Now, Chinese multinationals are starting to get involved, with Alibaba hand-holding the IOC in the cloud computing realm, as well as digitising Olympic ticketing.

As preparation for writing this, I read a Financial Times article reporting that US Secretary of State Mike Pompeo, who was in London this week, had previously indicated Britain should "choose whether to ally with Beijing or Washington".

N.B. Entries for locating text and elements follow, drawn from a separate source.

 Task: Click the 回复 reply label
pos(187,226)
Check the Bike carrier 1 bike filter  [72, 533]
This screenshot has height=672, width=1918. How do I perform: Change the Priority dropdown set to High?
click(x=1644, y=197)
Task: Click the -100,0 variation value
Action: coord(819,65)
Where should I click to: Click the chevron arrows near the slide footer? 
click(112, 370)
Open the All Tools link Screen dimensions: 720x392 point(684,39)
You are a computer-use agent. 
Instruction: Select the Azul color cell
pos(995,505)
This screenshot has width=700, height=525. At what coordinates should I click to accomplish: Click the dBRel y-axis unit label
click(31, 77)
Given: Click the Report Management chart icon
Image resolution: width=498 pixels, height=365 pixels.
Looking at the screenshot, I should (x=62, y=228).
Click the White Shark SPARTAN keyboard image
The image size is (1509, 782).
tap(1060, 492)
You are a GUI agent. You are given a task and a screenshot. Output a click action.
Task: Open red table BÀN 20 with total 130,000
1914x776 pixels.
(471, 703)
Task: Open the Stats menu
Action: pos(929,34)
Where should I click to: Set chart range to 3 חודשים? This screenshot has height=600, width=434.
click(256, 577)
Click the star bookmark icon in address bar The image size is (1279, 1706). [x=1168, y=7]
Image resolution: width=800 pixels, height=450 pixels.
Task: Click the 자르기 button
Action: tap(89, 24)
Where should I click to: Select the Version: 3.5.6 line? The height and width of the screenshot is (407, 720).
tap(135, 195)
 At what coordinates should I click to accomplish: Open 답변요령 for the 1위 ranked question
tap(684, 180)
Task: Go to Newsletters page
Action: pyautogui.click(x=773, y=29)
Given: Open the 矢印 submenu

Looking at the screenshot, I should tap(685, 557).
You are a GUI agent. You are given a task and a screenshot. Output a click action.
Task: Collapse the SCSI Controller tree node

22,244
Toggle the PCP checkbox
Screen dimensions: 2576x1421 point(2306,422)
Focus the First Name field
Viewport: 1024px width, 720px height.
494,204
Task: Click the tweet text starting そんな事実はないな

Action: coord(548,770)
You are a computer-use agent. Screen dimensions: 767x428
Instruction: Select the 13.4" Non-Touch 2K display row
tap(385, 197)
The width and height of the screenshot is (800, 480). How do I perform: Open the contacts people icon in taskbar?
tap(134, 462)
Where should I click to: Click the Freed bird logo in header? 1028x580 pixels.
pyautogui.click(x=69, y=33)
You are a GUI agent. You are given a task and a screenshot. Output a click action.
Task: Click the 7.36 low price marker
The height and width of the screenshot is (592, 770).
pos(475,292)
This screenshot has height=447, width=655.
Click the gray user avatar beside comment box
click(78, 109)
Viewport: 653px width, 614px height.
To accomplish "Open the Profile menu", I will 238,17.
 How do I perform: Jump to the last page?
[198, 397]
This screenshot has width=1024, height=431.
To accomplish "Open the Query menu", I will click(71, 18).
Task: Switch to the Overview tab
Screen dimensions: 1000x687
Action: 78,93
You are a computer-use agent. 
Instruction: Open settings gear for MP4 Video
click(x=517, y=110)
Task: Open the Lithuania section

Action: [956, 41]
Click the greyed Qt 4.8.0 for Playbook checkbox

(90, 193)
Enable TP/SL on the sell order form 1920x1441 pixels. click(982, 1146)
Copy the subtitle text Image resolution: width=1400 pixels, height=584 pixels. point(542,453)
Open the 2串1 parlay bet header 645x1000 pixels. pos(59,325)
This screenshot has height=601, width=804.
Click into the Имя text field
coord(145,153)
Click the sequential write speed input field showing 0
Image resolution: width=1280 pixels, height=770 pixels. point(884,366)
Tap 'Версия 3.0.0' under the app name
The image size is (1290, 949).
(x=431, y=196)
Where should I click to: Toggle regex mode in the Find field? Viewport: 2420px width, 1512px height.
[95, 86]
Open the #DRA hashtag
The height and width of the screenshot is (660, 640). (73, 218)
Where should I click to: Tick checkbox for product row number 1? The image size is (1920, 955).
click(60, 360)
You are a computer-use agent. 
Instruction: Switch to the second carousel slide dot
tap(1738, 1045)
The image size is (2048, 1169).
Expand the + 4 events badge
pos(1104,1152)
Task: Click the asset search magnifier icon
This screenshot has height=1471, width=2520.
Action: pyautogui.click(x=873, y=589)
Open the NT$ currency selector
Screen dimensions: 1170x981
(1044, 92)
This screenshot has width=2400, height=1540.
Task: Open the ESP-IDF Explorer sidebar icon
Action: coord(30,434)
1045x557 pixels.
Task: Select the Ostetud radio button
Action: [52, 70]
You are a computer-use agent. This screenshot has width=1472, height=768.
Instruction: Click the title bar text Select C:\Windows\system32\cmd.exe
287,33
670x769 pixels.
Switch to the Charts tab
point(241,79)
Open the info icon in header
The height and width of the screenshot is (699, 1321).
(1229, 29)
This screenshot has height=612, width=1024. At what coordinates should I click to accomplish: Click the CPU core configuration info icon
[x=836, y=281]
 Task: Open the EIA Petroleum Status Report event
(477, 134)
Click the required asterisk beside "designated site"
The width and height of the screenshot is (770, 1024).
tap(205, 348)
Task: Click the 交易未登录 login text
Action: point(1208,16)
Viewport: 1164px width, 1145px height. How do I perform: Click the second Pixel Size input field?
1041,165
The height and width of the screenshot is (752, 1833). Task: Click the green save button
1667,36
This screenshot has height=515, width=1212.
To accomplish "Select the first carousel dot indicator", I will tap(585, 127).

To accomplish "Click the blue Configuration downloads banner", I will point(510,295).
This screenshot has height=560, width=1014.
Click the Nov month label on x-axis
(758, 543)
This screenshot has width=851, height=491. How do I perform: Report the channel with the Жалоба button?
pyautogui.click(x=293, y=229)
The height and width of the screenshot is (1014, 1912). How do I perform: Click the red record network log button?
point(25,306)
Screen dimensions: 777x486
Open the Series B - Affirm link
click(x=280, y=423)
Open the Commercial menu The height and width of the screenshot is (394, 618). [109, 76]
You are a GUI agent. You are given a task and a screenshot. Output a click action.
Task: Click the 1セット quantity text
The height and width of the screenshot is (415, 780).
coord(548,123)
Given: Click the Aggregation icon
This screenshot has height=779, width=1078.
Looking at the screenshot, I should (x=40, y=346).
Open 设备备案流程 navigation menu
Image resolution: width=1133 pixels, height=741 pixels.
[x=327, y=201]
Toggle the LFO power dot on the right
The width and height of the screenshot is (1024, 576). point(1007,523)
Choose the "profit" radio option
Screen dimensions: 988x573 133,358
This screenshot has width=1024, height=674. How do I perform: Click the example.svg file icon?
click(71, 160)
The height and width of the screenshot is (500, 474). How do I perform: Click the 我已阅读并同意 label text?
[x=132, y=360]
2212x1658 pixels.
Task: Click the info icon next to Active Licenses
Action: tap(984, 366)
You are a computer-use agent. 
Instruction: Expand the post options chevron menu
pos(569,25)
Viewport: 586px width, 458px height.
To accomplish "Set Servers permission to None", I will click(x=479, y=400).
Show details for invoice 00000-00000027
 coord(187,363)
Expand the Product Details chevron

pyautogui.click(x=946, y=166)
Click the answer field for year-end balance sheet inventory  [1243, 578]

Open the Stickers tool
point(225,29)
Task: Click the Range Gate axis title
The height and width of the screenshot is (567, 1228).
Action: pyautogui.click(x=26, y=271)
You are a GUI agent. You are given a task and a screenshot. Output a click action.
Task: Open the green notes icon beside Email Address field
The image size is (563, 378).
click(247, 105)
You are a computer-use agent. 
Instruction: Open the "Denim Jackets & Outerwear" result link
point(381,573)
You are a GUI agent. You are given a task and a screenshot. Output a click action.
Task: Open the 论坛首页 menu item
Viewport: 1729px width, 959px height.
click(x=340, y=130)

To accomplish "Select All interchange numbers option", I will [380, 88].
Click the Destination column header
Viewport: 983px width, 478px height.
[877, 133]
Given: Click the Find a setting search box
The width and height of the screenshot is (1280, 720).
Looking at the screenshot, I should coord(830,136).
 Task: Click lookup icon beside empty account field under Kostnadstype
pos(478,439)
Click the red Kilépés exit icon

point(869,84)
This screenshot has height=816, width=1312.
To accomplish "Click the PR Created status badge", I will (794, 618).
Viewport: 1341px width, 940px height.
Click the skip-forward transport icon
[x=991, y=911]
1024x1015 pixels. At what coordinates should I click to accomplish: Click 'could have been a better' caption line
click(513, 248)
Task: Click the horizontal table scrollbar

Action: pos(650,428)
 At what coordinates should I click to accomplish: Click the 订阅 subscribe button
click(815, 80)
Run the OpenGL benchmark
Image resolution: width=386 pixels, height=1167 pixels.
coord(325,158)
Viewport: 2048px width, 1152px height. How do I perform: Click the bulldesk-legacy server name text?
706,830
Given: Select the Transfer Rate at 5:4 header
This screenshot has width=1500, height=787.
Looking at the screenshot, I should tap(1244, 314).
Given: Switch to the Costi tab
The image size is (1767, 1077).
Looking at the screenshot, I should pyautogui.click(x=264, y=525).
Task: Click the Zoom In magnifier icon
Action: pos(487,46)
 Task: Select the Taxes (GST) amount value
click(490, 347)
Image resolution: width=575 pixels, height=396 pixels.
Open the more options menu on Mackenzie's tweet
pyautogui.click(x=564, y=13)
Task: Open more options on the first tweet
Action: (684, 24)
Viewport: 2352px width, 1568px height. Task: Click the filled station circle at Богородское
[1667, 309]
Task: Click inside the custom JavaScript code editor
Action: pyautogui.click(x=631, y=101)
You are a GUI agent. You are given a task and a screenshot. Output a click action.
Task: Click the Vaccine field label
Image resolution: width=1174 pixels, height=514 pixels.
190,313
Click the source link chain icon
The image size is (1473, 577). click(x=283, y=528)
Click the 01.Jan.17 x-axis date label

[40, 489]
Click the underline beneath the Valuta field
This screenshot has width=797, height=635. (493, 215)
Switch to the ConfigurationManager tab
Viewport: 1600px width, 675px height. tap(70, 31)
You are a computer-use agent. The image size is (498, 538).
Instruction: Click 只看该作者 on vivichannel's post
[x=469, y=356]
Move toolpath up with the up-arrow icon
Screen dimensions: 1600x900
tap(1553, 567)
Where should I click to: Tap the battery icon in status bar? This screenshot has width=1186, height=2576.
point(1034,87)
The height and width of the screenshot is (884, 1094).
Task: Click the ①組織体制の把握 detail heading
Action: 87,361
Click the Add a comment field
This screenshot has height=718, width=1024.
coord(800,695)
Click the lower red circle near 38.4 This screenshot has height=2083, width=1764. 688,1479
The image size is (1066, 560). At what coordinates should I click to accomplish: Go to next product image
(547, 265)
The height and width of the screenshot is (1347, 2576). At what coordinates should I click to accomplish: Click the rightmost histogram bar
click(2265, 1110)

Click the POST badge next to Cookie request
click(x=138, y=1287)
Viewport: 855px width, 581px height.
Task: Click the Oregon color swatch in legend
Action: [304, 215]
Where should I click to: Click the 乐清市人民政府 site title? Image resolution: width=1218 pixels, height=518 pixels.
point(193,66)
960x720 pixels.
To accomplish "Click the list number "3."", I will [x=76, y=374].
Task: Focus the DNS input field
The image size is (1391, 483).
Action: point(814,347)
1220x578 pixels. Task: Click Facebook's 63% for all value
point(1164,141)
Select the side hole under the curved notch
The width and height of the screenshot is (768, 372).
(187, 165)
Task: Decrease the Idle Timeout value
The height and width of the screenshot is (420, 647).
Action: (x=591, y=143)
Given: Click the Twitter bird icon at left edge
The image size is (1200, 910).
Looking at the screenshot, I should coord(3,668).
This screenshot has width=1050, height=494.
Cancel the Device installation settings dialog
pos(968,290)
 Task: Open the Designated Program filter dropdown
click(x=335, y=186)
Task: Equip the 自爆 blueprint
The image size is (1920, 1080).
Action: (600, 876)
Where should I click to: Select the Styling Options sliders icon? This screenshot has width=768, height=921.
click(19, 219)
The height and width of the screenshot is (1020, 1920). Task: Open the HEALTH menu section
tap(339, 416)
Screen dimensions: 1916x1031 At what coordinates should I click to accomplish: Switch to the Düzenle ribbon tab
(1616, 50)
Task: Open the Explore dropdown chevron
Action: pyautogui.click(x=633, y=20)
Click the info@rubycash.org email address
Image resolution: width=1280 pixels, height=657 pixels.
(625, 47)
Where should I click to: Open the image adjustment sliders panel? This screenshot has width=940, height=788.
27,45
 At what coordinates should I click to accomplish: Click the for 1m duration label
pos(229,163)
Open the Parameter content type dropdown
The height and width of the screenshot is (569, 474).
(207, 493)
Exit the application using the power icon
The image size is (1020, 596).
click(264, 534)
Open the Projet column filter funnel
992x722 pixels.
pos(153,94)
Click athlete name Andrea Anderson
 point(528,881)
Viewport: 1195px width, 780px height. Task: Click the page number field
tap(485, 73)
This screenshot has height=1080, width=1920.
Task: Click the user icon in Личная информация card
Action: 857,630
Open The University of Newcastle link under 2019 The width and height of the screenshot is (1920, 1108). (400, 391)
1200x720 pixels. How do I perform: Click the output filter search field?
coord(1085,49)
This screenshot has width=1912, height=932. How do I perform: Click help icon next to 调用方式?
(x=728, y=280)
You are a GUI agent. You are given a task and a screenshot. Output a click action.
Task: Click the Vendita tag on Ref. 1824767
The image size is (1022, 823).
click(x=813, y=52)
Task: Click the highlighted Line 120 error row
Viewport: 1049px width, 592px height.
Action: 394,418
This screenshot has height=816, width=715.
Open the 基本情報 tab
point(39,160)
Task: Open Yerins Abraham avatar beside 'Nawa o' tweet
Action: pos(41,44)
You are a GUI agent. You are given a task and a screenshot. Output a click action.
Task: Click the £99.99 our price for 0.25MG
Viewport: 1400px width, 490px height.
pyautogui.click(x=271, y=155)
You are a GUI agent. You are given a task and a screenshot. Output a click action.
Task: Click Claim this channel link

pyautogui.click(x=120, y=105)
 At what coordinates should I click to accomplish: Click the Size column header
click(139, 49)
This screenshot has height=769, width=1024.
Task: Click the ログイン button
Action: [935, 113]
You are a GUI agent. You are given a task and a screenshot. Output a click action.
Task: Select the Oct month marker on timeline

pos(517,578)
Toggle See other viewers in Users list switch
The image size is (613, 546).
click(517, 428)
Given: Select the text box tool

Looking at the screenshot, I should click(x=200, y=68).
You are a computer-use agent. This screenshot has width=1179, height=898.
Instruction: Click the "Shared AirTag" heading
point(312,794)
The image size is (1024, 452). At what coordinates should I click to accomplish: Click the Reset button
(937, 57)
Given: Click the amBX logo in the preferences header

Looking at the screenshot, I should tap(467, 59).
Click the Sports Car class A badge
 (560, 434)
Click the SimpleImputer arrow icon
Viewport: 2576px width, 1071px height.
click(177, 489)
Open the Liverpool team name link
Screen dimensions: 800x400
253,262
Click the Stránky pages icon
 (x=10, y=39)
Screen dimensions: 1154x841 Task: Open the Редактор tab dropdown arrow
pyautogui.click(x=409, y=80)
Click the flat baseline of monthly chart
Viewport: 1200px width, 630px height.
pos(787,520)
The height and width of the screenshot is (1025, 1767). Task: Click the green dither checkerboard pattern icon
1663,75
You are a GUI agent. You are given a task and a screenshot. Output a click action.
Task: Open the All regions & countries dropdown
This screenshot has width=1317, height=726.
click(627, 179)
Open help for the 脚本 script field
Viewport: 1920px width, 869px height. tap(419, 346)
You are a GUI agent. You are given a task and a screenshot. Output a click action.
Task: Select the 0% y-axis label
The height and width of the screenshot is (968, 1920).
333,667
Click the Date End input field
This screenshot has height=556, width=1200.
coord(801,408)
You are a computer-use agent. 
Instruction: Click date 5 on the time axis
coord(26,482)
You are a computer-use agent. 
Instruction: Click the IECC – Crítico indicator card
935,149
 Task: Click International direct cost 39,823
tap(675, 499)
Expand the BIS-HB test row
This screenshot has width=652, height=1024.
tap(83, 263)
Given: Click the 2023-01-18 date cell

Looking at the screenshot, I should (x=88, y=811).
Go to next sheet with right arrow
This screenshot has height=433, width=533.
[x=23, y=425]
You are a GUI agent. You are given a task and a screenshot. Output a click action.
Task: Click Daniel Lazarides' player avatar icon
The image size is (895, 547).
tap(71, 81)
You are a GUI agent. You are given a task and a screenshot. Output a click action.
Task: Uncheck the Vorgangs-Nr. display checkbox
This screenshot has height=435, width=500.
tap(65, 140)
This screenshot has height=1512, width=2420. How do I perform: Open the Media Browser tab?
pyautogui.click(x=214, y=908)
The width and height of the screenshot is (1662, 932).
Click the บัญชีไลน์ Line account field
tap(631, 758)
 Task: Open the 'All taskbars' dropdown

Should things get so bad that Bach is offered the same choice, I really struggle to think, barring prevarication, what his strategy would be.

Last week's headline Olympic news was, of course, the German's confirmation – to the surprise of precisely no-one – that he would run for a second term.

If relations with one member of what I will call Bach's infernal triangle – Russia - took much of the sheen off his first term as IOC President, attempting to execute a daunting and potentially perilous balancing-act between the other two – the US and China – may be the defining theme of his second.